Reporting of the present study was conducted according to the REMARK-statement33. A study profile is shown in supplemental Table S1 [see Supplemental information].

Study population

We conducted a prospective cohort study with 3813 incident breast cancer patients diagnosed between January 1, 2001 and September 30, 2005 in two regions of Germany, Hamburg and Rhine-Neckar-Karlsruhe (RNK) and recruited by the population-based case–control MARIE study (Mamma Carcinoma Risk Factor Investigation). Eligible patients were aged 50–74 years, 9.3% of which were peri- and 90.7% were postmenopausal, and had a histologically confirmed diagnosis of primary invasive or in situ breast cancer34. Histological characteristics of the primary tumor were abstracted from pathology reports. At recruitment, a standardized personal interview provided information on pre-diagnosis lifestyle factors, morbidity and therapies. During follow-up in 2009 and in 2014/2015, medical records were checked or treating physicians were contacted to identify and validate patient reports on breast cancer treatments, occurrences of relapse, metastasis or second tumors. Information on vital status and causes of death was obtained from population registries and local health authorities. Patients were followed-up until death, emigration or last contact until the date of censoring (June 30, 2015), whichever came first.

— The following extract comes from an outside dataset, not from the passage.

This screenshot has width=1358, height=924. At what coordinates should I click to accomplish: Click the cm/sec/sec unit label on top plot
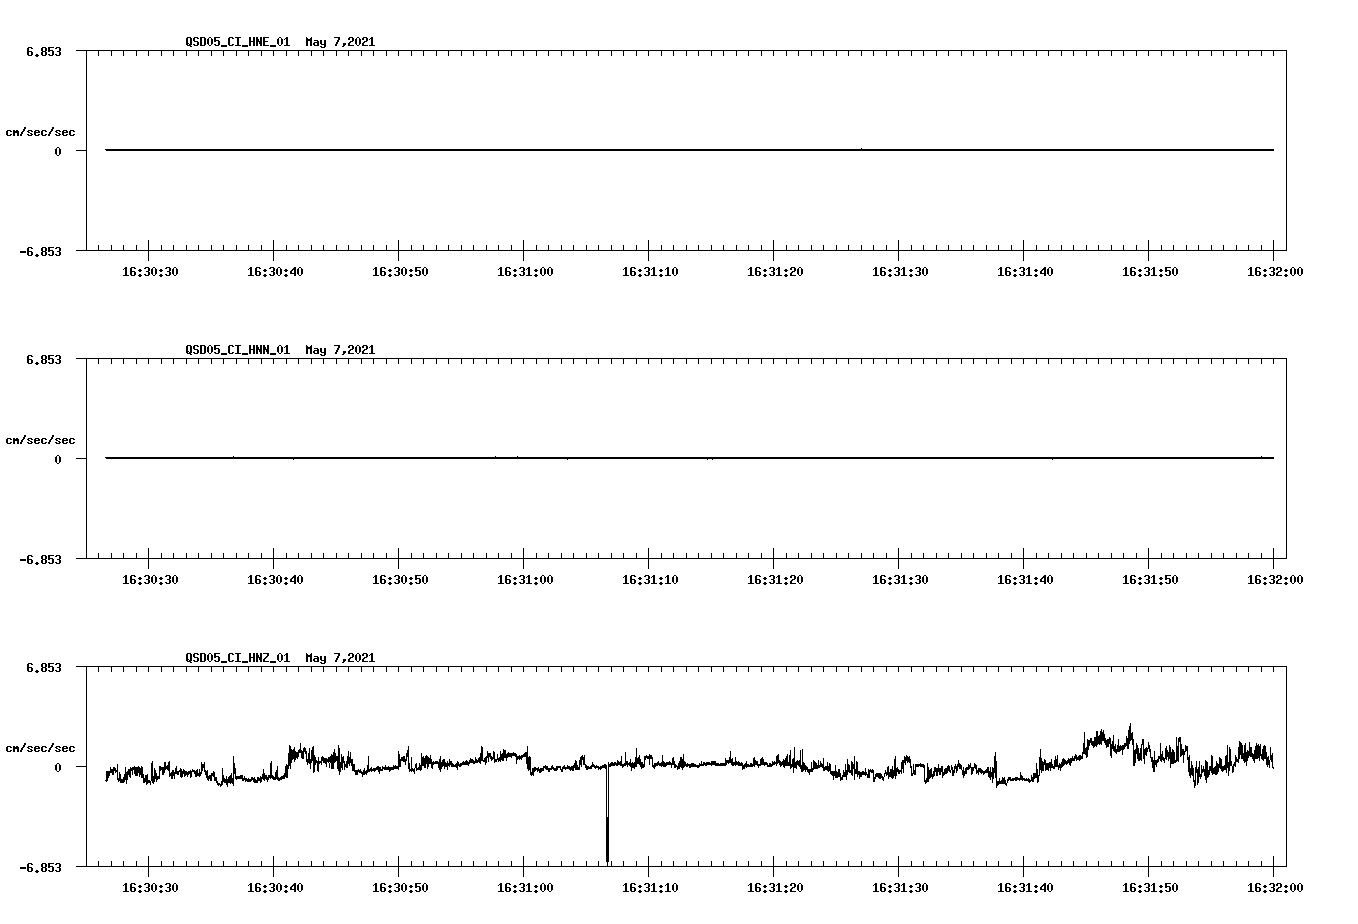[x=41, y=130]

Non-fasting blood samples were collected post-diagnosis (2002–2005) at recruitment and at first follow-up (2009). 701 patients (18.4%) were excluded for unavailable blood sample, incomplete adipokine measurements or being outliers, unknown metastasis, other malignancies and loss to follow-up (Fig. 1), resulting in a final analysis population of 3112 patients. Thereof, adipokine measurements were available at both baseline and follow-up (n = 1615), at baseline only (n = 1085), or at follow-up only (n = 412). Outcome-specific exclusions of patients due to missing data are shown in Fig. 1.

Figure 1
figure 1

Flowchart of breast cancer patients included in the analysis according to available adipokine measurements. Analyses of all-cause mortality and breast cancer mortality/recurrence risk included different sets of covariates, therefore amount of missing values differ.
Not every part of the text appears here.